WORK REQUIRED: The lines from the top of the data down to the line with "[Youtube] (476, 36)" should be repeated exactly, both ends included.

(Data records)
┌──
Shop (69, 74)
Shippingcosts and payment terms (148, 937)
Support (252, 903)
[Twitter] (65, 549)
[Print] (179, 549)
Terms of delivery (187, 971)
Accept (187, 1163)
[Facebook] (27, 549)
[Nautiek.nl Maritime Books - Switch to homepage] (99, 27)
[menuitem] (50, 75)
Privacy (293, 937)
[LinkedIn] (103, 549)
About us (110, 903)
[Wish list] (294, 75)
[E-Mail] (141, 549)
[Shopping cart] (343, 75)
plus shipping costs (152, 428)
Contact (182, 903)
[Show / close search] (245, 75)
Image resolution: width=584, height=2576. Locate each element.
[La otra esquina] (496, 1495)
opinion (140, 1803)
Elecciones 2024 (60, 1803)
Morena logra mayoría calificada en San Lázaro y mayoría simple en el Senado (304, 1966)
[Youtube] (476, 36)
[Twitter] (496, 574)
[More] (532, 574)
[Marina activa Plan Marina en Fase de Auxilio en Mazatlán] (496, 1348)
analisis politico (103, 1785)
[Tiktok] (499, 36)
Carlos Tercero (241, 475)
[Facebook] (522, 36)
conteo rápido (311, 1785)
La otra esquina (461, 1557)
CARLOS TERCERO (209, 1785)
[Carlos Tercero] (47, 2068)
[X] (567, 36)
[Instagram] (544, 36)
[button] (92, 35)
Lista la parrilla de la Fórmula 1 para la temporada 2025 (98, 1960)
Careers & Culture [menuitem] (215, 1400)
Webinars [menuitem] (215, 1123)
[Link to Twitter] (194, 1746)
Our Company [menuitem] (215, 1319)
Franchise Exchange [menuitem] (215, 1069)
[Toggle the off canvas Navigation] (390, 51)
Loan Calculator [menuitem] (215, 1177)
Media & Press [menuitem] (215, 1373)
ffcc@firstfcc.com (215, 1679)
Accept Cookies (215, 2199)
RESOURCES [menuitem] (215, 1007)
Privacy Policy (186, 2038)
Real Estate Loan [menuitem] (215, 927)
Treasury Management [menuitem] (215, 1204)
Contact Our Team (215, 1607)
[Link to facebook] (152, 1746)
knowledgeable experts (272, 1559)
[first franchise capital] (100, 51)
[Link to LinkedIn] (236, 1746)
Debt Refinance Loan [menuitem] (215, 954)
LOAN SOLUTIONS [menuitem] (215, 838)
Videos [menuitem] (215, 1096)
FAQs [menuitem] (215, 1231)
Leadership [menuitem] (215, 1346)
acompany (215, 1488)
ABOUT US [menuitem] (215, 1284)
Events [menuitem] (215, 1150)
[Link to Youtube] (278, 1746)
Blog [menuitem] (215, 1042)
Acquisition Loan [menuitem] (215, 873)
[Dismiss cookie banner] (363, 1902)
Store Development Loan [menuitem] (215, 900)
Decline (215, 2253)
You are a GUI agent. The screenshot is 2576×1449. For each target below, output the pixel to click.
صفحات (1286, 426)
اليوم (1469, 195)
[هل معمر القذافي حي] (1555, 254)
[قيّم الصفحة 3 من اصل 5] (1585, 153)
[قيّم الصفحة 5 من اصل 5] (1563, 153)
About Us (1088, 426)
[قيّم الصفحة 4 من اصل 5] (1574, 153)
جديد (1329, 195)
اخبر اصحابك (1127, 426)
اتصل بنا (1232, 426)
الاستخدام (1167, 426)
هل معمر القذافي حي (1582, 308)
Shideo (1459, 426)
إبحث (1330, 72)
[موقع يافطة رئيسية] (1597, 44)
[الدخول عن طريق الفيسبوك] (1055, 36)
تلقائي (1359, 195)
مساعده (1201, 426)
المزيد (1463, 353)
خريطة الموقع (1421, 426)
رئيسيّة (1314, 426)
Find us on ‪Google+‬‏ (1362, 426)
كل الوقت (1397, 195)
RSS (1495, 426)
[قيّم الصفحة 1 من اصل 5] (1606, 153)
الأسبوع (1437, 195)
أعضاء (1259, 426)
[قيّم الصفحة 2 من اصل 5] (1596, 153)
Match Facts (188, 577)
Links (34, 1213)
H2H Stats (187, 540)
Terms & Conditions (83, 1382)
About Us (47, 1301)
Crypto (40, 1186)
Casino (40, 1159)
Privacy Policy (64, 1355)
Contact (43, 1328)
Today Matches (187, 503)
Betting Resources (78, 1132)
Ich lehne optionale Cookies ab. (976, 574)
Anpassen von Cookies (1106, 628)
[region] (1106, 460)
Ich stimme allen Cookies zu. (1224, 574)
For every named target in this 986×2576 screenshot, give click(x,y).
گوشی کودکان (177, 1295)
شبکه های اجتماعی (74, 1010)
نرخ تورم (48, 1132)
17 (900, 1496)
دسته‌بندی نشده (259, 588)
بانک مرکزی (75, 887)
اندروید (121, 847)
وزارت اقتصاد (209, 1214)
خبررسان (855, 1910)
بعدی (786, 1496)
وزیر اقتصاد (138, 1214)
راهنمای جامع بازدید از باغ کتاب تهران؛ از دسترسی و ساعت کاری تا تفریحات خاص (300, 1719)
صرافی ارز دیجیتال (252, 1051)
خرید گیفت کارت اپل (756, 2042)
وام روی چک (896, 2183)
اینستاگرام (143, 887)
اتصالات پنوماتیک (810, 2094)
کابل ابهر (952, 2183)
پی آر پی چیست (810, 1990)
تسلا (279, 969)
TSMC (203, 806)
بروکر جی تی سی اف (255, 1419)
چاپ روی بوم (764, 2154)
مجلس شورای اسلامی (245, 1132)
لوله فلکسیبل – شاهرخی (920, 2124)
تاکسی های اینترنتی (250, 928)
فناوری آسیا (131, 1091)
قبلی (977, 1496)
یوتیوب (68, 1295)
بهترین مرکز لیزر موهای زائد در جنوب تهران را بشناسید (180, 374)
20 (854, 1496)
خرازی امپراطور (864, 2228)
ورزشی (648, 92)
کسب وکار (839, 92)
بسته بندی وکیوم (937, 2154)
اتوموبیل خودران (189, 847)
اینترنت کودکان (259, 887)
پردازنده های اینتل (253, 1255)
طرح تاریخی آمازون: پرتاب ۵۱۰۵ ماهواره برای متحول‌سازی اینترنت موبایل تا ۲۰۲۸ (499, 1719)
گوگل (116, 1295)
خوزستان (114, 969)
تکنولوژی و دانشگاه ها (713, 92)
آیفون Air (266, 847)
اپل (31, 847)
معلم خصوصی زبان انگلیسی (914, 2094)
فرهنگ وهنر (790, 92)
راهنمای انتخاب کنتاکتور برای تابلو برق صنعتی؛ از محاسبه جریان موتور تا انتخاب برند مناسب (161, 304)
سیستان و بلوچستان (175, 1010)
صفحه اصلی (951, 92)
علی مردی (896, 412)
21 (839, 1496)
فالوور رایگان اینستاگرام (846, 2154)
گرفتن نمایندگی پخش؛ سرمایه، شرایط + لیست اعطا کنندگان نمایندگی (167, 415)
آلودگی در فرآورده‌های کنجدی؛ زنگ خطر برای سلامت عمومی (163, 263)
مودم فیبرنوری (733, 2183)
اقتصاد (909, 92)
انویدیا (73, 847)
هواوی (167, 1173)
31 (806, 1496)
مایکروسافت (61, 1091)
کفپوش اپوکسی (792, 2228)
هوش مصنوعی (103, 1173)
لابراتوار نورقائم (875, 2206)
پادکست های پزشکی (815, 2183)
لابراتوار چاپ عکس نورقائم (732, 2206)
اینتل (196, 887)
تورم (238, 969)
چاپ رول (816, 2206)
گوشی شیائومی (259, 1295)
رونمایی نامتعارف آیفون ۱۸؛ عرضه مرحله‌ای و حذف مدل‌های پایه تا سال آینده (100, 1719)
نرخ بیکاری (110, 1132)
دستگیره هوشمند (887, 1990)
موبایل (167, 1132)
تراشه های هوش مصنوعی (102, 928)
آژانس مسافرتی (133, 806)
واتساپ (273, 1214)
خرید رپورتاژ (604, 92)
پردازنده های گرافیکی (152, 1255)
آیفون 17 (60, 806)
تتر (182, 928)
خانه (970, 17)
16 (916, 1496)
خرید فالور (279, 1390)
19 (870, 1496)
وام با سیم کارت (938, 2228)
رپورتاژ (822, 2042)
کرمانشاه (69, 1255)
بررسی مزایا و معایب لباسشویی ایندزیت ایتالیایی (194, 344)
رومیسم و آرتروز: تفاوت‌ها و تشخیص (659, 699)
└──
ANSWER TO THIS PROBLEM:
Shop (69, 74)
Shippingcosts and payment terms (148, 937)
Support (252, 903)
[Twitter] (65, 549)
[Print] (179, 549)
Terms of delivery (187, 971)
Accept (187, 1163)
[Facebook] (27, 549)
[Nautiek.nl Maritime Books - Switch to homepage] (99, 27)
[menuitem] (50, 75)
Privacy (293, 937)
[LinkedIn] (103, 549)
About us (110, 903)
[Wish list] (294, 75)
[E-Mail] (141, 549)
[Shopping cart] (343, 75)
plus shipping costs (152, 428)
Contact (182, 903)
[Show / close search] (245, 75)
Image resolution: width=584, height=2576. Locate each element.
[La otra esquina] (496, 1495)
opinion (140, 1803)
Elecciones 2024 (60, 1803)
Morena logra mayoría calificada en San Lázaro y mayoría simple en el Senado (304, 1966)
[Youtube] (476, 36)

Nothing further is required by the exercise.